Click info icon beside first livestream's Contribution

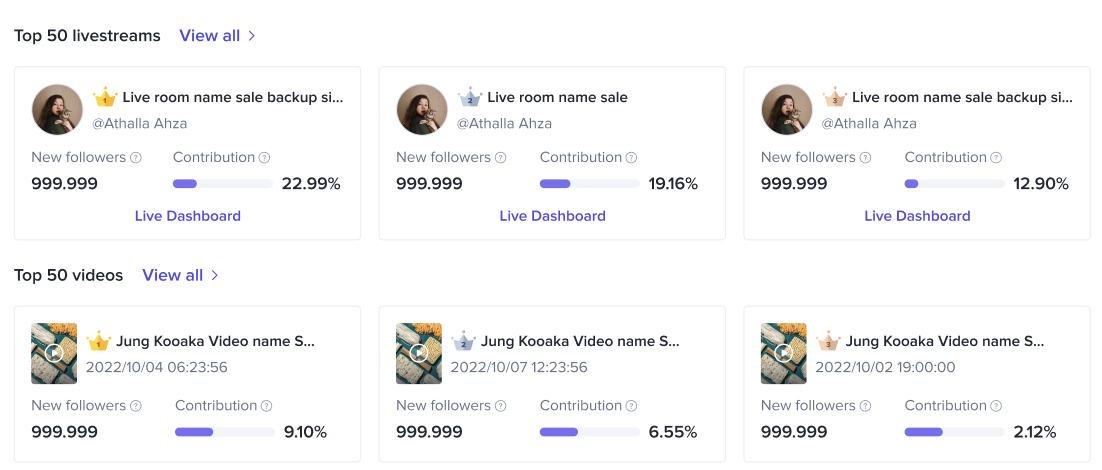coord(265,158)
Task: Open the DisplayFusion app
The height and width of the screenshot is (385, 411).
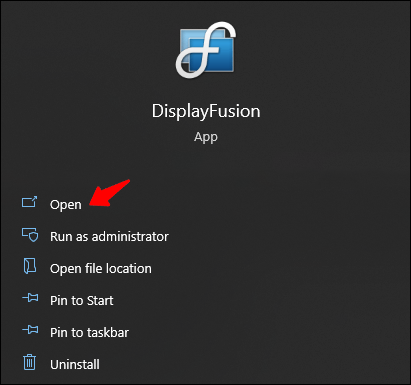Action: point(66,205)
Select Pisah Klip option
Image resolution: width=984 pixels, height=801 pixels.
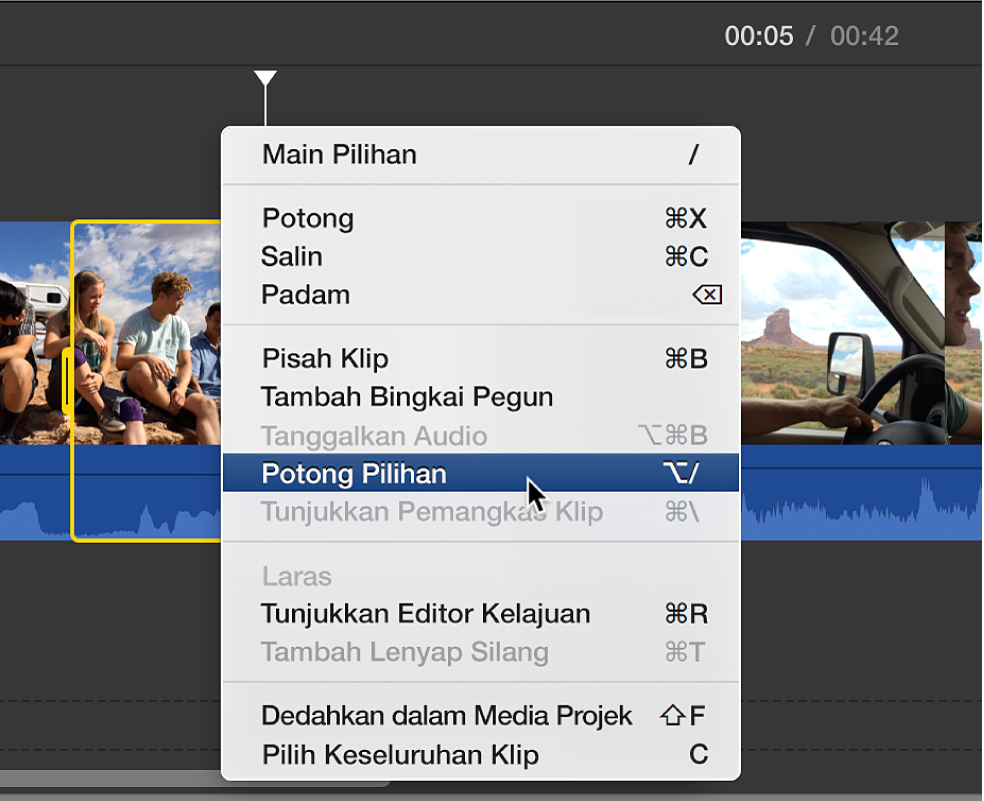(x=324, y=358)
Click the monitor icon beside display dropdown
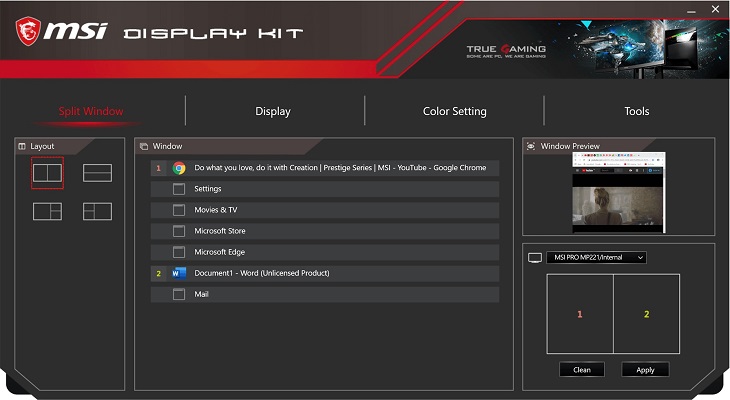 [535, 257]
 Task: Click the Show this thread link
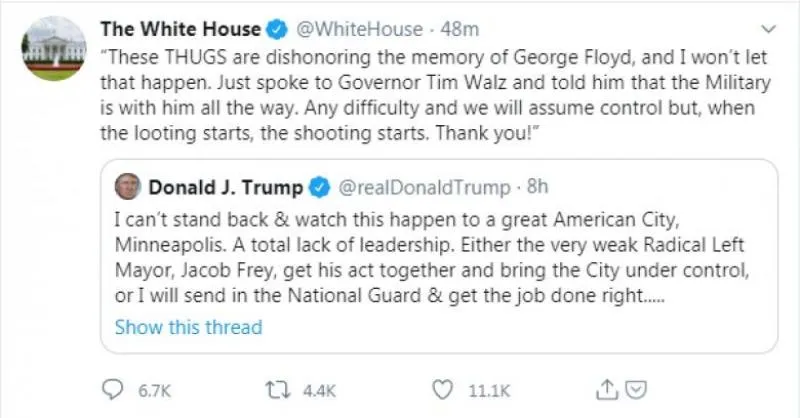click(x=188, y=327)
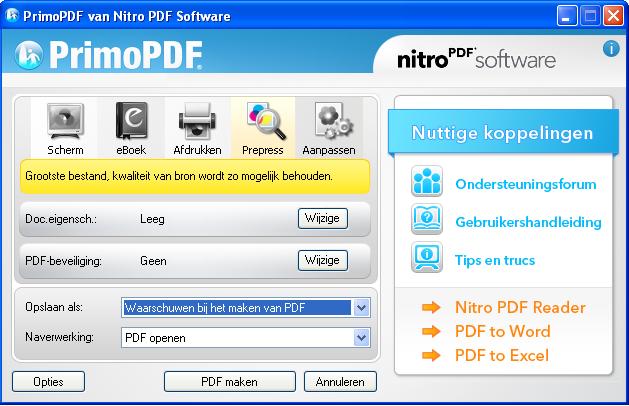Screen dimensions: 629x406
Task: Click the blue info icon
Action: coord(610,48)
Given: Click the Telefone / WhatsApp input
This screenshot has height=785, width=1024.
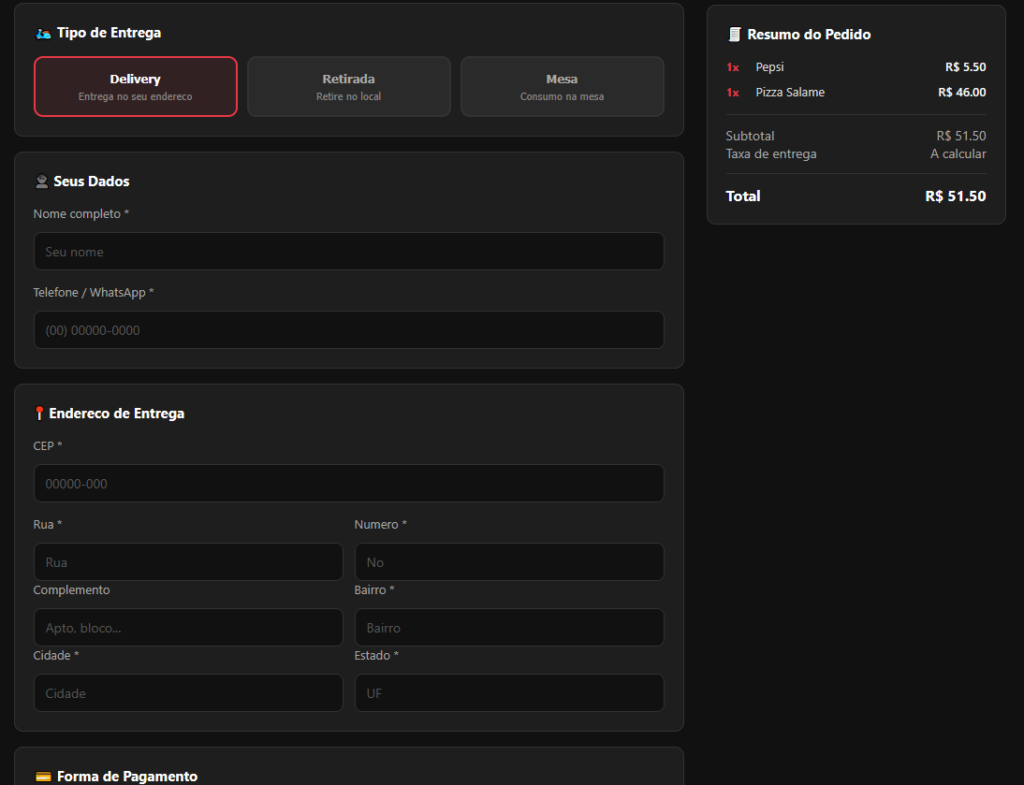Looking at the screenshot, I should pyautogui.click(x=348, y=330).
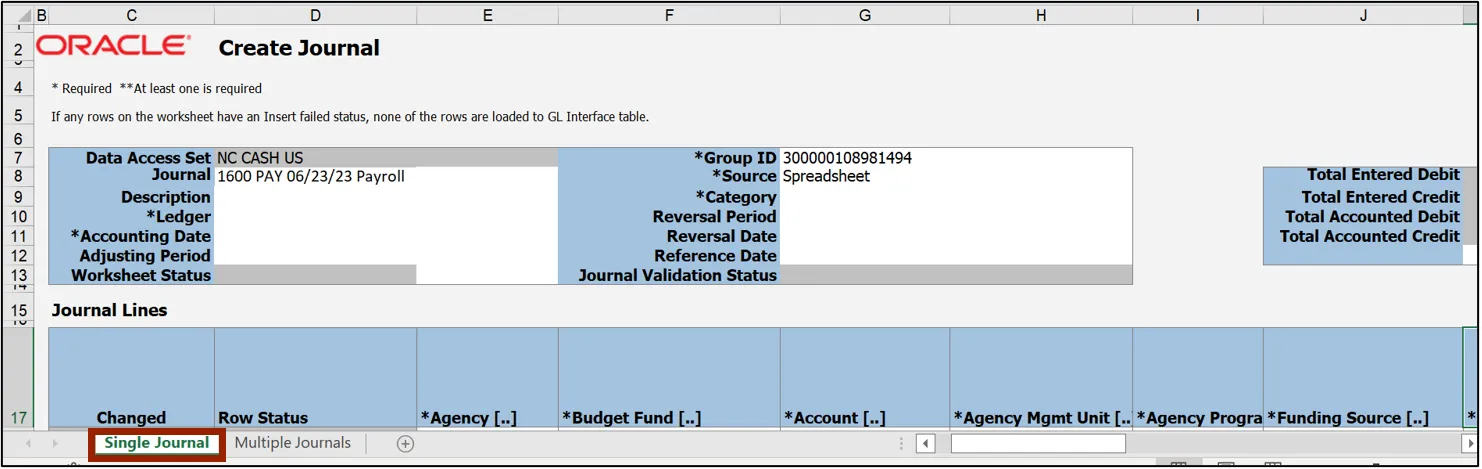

INSTRUCTIONS TO FOLLOW - Exact duplicates of all the entries are required, and no image may appear in them.

RESULT -
Click info icon beside first livestream's Contribution

coord(265,158)
Task: Open the DisplayFusion app
The height and width of the screenshot is (385, 411).
Action: point(66,205)
Select Pisah Klip option
Image resolution: width=984 pixels, height=801 pixels.
(x=324, y=358)
Click the monitor icon beside display dropdown
 [535, 257]
 Task: Click the Show this thread link
click(x=188, y=327)
Screen dimensions: 629x406
Task: Click the blue info icon
Action: coord(610,48)
Given: Click the Telefone / WhatsApp input
This screenshot has height=785, width=1024.
Looking at the screenshot, I should pyautogui.click(x=348, y=330).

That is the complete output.